So, I chose to get married on 01.01.11, two years ago.
Ushering in the New Year with such an important event is wonderful. It’s the best thing to do because it's impossible to forget. Yet, that is also one of the worst features about getting married on New Year’s Day – you forgo every other celebration to make way for something way more important, thus causing a huge void in your heart when you’re forced to make way for things that cannot be changed.
Obviously, I wanted this year to be better than the last, but, oh well.
Am I even making sense here, you think?
So, I celebrated my 2nd Anniversary alone. Well, sort of.
I was basically dealing with a clingy baby who refused to be left alone and because of that, he didn’t want to sleep. Because of that, I became agitated and he obviously sensed it and it made things so much worse. At one point, I had to take a breather and left him to cry in the playpen. And when I walked back into the room, he gave me the most dazzling toothy smile like he was so pleased to see me. I literally melted so I picked him up, planted kisses and blew bubbles on his cheeks and tummy. And soon after, we dozed off together.
At some point yesterday, after I had chowed down millions of empty calories for quick energy, I decided to stop feeling sorry for myself. I strapped my baby onto his car seat and went off to Alamanda for dinner. During dinner, we did our own stuff and kept to ourselves. We had both been focussing so much of our energy, love and attention on each other, not just yesterday but also for the past 3 months or so, especially and I needed that time off. And I kind of think that my baby appreciated that too.

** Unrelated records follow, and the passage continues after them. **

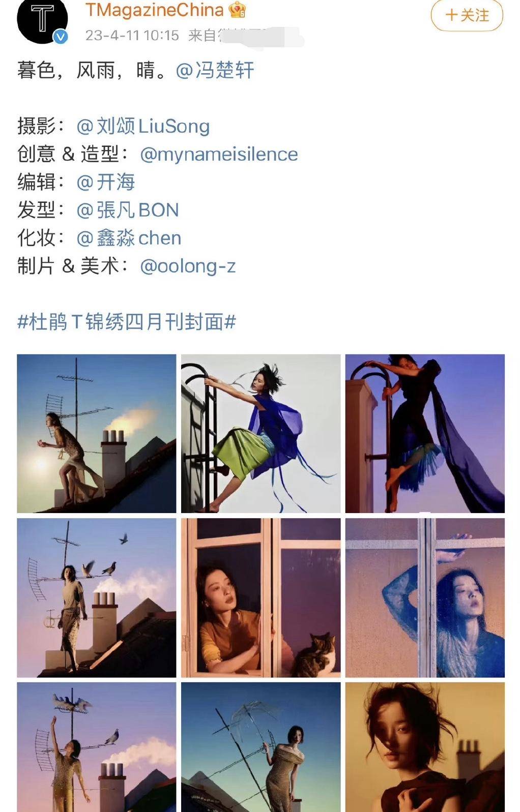The height and width of the screenshot is (812, 520).
Task: Open the TMagazineChina username link
Action: 154,10
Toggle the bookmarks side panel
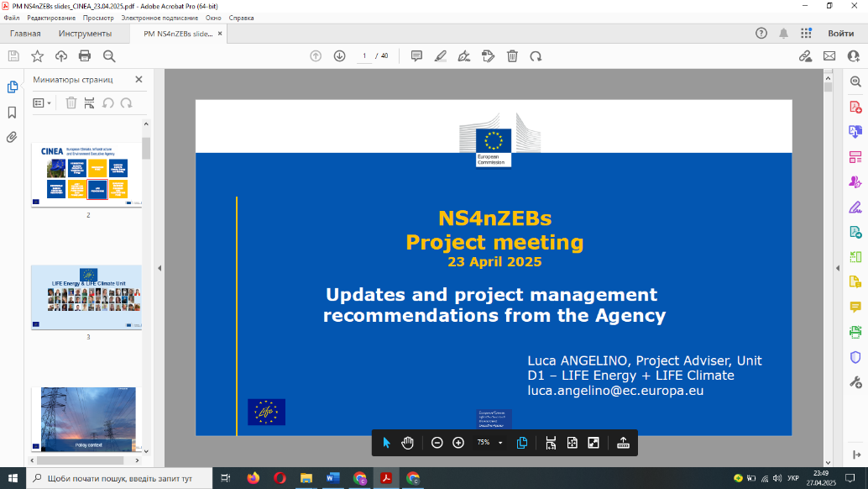The height and width of the screenshot is (489, 868). click(12, 112)
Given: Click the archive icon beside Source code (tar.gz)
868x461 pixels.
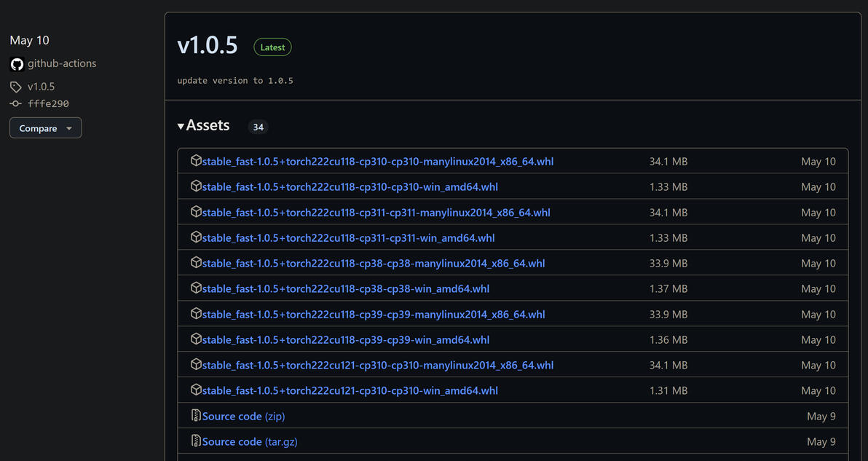Looking at the screenshot, I should [x=196, y=441].
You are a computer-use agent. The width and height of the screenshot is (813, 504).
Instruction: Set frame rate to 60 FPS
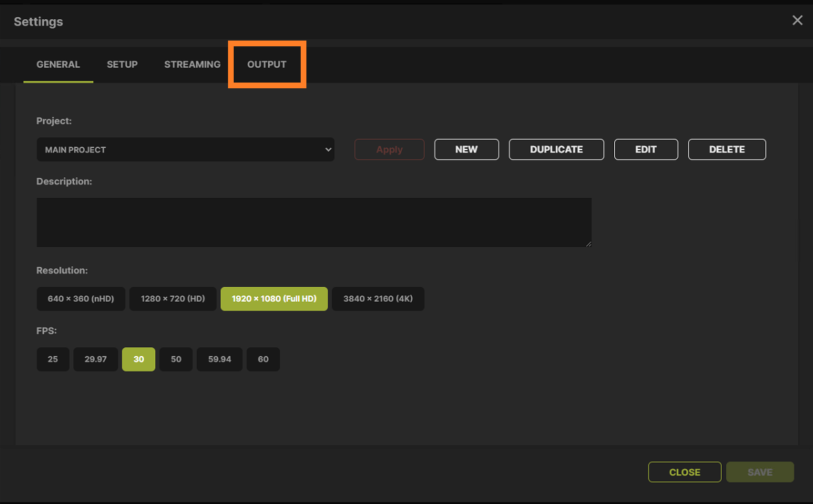pyautogui.click(x=263, y=359)
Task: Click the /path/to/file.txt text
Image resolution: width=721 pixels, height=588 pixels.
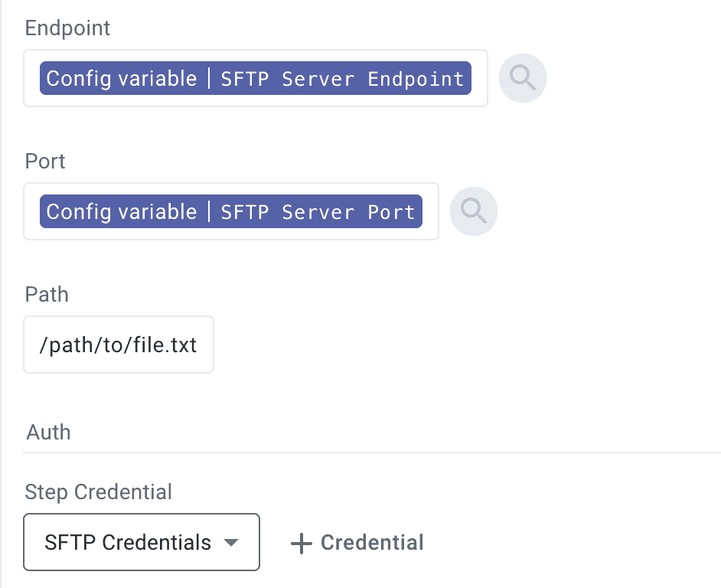Action: [118, 345]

My husband was so surprised that I let my baby entertain himself during dinner, but hey, I’m only human.
Basically that was how I spent the day. Alone, tired and hungry.
Yet, despite being alone, I longed for that moment of solitude. For that rare moment when I’m not running the house or slipping away from my baby to get a chore done or for that moment of uninterrupted time in front of my laptop.
About 10 minutes to midnight on 01.01.2013, I switched on my laptop and drafted 2 posts, both of which sounded so… fake. In the end, all I could think about is my baby’s toothy smile and his masham smell.
I switched off my laptop and joined him on the bed, dozing off while watching him sleep.
Soon after, he woke up searching for me and came crawling towards me with his eyes closed.
At that point, all waterworks broke loose. I should have been more grateful. After all, there is no one else on earth who could offer me such pure and unconditional love even after how I acted.
I may be the victim of circumstance, but he shouldn’t have become the victim of my emotions.
There’s always next year. Insya Allah.